# [Page]
* begin *

I have an alternative which I am looking at. I'll probably send you a new patch to test, in the coming days, rather than testing the version above...

Sounds good. In the meantime I use this quick fix.

Here is an update:
jsviews.js.txt

I managed to figure out a way of allowing all unicode chars, without needing to specifically specify the character codes. The default is not to support unicode chars in names, but you can write

$.views.settings.advanced({unicodeChars: true}); // support all unicode chars in JavaScript names

or else limit to specific ones:

$.views.settings.advanced({unicodeChars: "\\u00E4\\u00E5\\u00F6\\u00C4\\u00C5\\u00D6"});

You can't have unicode characters on helpers, or helper properties, tag names or tag properties, etc. Only on properties of data passed in to the link() or render() method.

The generic unicode version, passing true, is done basically by replacing

/[\w]*/

by

/[^\s~/\x00-\x23\x25-\x2D\x3A-\x40[\]\\`{}|]*/

so word characters are any characters other than the specified ones.

It adds 1% to the filesize (of jsrender.min.js), which I hesitate about, but at least the usage is easy now. (Assuming it works correctly!)

So if you are able to test it , it would be helpful, particularly to make sure it does indeed cover all unicode characters as expected (or at least test with a good range of characters...).

I am still considering whether or not to publish this feature...

I was able to create a test html page. Download here (sorry about the adds and wait time to download)

I extracted every character from the regex.
The only character that appears to be invalid in fact in chrome is "ⸯ" which I have commented out in the html file.

I tested this with the jsviews version you provided. It throws an error.

I will test some more to see if I can isolate which characters are the culprit.

Excellent. That is very helpful!

I did some testing with that, and all the characters seem to work. There was still an error from JsViews because of {{:aⸯa}} still being in the template markup. So I removed it.

Also, of course you need the line:

$.views.settings.advanced({unicodeChars: true});

before calling $.templates(...)

I also had some issues when using a file that did not have the BOM (with UTF-8 encoding).

But with those changes, the template rendered completely...

Here is an updated jsviews.js and jsrender.js and a copy of my version of your test page:

jsviews.js.txt
jsrender.js.txt
testUnicode.html.txt

The test page works for me in Chrome and in Firefox, but not in IE, Edge, Safari... It seems that some of the unicode characters trigger javascript errors in those browsers. With a reduced set of unicode characters it works in all those browsers.

I was at the end of my shift and had been messing back and forth with this test page so I missed the obvious $.views.settings.advanced(...) call :)

Good that you made it work!

So we confirmed that the regex does indeed cover all unicode characters.
The fact that it covers more than some browsers doesn't really matter I think.

* end *

# [Stated goal 1]
In the thread on unicode characters in JsViews, which browsers does the updated test page work in?
# [Stated goal 2]
Return the part of the thread on unicode characters in JsViews from "Also, of course" to "template rendered completely...".
# [Stated goal 3]
Resume the thread on unicode characters in JsViews from where it stops.

# [Provided data]
* begin *

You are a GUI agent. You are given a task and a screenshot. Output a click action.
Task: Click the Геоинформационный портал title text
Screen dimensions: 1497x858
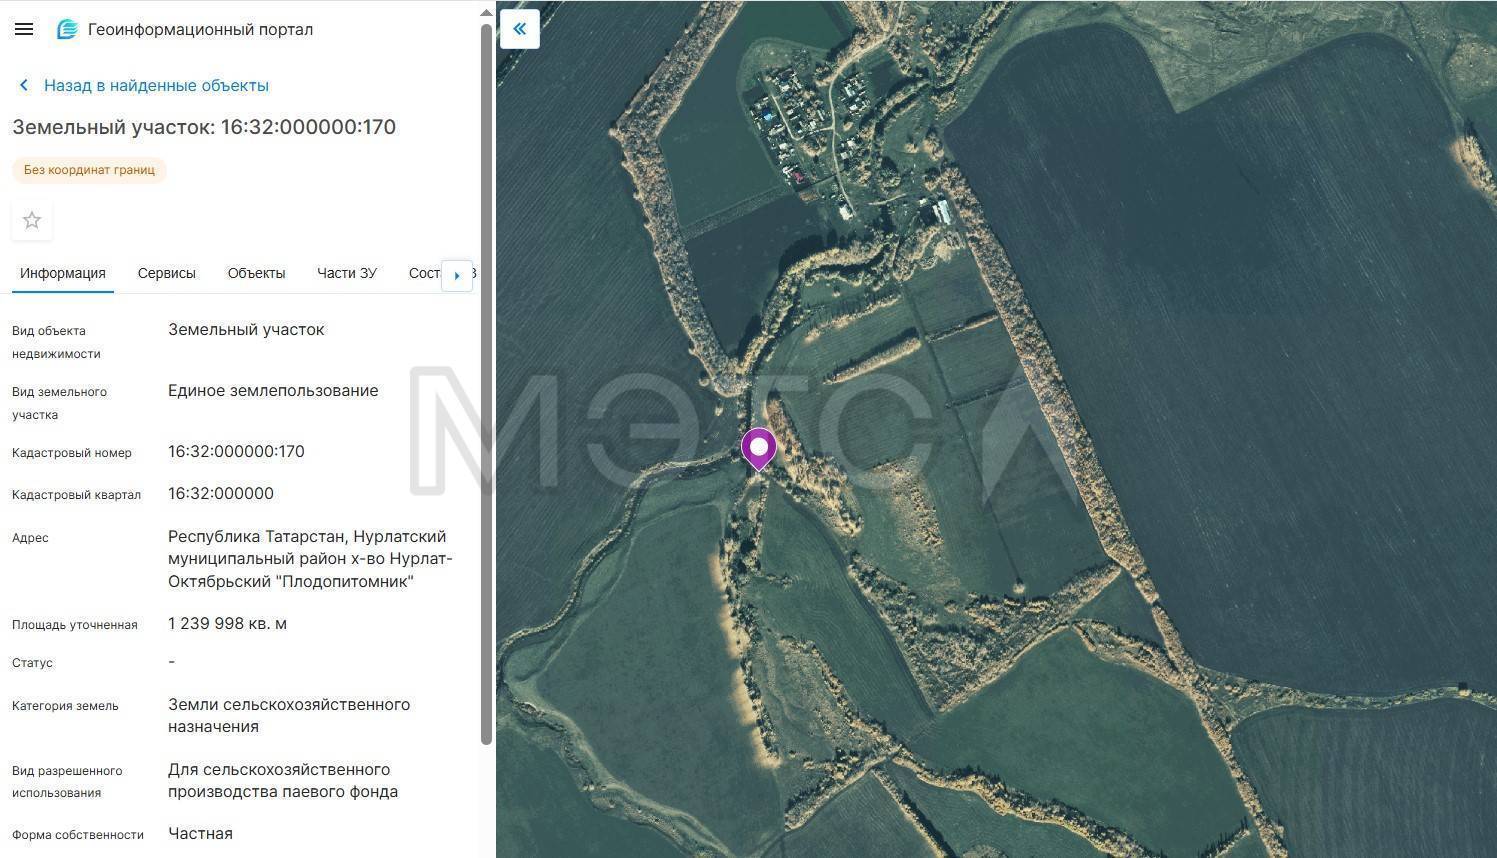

* end *

# [Task response 1]
Chrome and Firefox.

# [Task response 2]
Also, of course you need the line:

$.views.settings.advanced({unicodeChars: true});

before calling $.templates(...)

I also had some issues when using a file that did not have the BOM (with UTF-8 encoding).

But with those changes, the template rendered completely...

# [Task response 3]
Also since the regex does cover all unicode characters I don't see the need for a user to explicitly allow specific characters. Unicode on or off is sufficient. This should also result in a lower footprint for the feature.

If the option is to allow unicode or not then I see two possible implementations, well three.

  1. Making unicode opt-in via $.views.settings.advanced({unicodeChars: true});
    This alternative should ensure that no existing templates are broken by an unexpected bug in the new regex. Also adds more bytes to the final js file.
  2. Somehow allow setting the full rPath and rParams regexes from outside jsviews.js. This would allow you to make unicode support opt-in from a jsviews-unicode.js file moving the overhead completely from jsviews.js itself.
  3. Skip the option alltogether and just change the regex thus making unicode supported out of the box.

What's your take on these ideas?

Yes, I agree with your analysis.

Option 2 is probably my preference.

Option 3 makes me nervous about possible bugs, especially doing it just after releasing v1.0.0 which is hopefully stable.

So option2 is a more conservative approach, given that this feature is unlikely to be used/needed by many users...

I'll post a version of approach 2 soon.

Here is an update where you load the jsrender-unicode.js file after jsrender.js/jsviews.js, before calling $.templates(...) to compile any templates that have unicode characters in them.

Let me know if it works as expected. Thanks!

jsrender-unicode.js.txt
jsrender.js.txt
jsviews.js.txt

I gave it a try but run into some issues with jsrender-unicode.js

The regexes in jsrender-unicode.js is not the same as those we used here
Is this intentional?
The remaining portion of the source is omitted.